Au Champ Des Morts – Un dolce canto per la fine del mondo

Gli Au Champ Des Morts sono la next big thing di cui si vocifera nei  cimiteri della campagna normanda e nei più popolosi ossari trappisti della Francia meridionale. Il loro esordio è un misto di black esistenziale impepato di giuggiole shoagaze che ha fatto gridare al miracolo più di un nerd nell’emisfero metallico reticolare. I brani di questo album in effetti rappresentano una cruenta e nell’insieme seducente riflessione sulla vita guardata dalle orbite vuote di un teschio terroso, ma a tratti risultano un po’ troppo compiaciuti di star male, come tutto il post-black, del resto.

La grande carneficina è un languido poema elettrico di rimpianti e accuse, declamato con l’afflato di ectoplasmi delle nostre stesse solitudini, va bene, e noi vaghiamo senza scelta tra le macerie di questi brani la cui furia, (penso in particolare a Nos Décombres e Dans La Joie) talvolta suona un po’ di maniera. Nell’insieme gli ACDM sanno metter giù bene tutta la faccenda di quanto tutto sia inganno, sofferenza e putredine. E come si dice, gente allegra dio l’aiuterebbe se non fosse morto da un bel po’, ma le cose funzionano molto meglio nelle parentesi melodiche e d’atmosfera, piuttosto che in quelle furenti.

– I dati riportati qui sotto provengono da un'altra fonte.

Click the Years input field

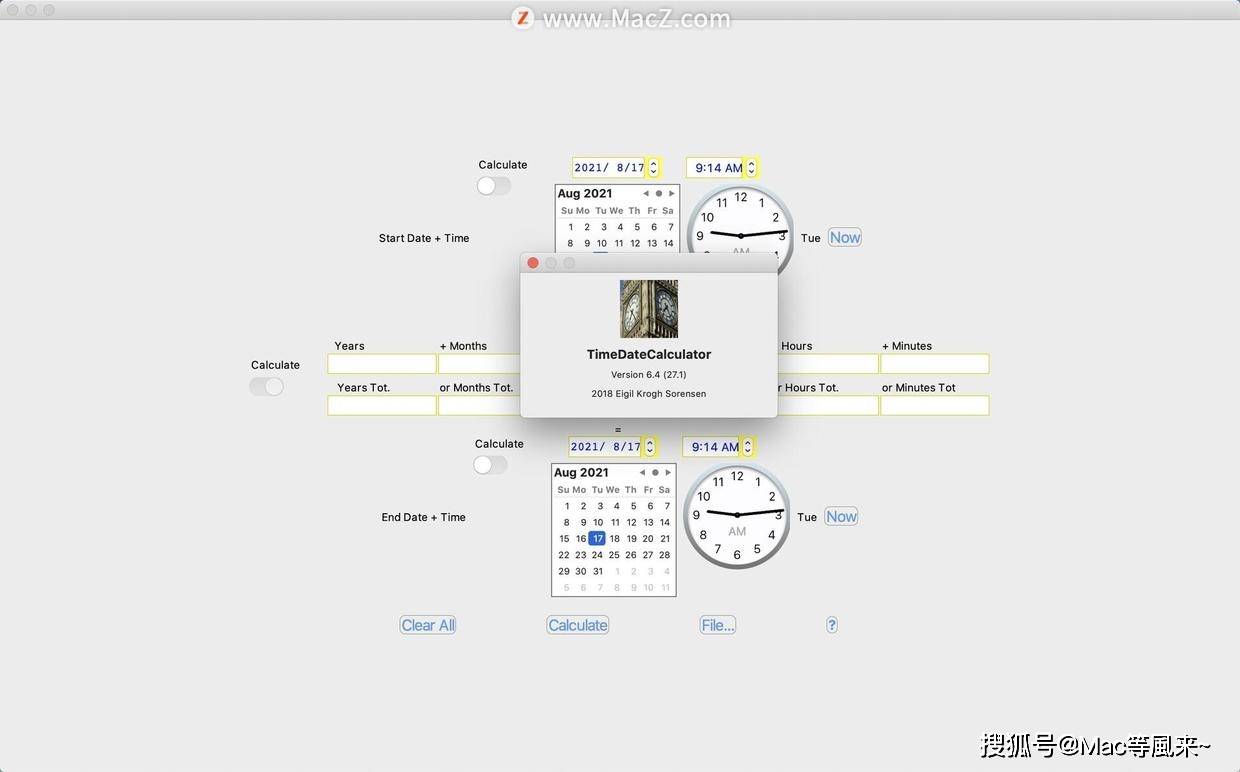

Nel finale, la ballata con voce femminile, arpeggi intimistici e versi in latino che si intitola La Fin Du Monde, è probabilmente l’apice: chi dice che il termine del nostro mondo sia salutato da scoppi e violenza? Molto più probabile che l’apocalisse avvenga come in un irresistibile sonno. Il letargo finale si arrampica sulle  membra cancerose dell’umanità ad avvolgerne il corpo sociale in una lugubre ninna nanna che trascina tutto sotto le montagne. Se potessi esprimere un desiderio, vorrei che la disintegrazione del tempo avesse il suono, la dolcezza e la tagliente bellezza di questo brano.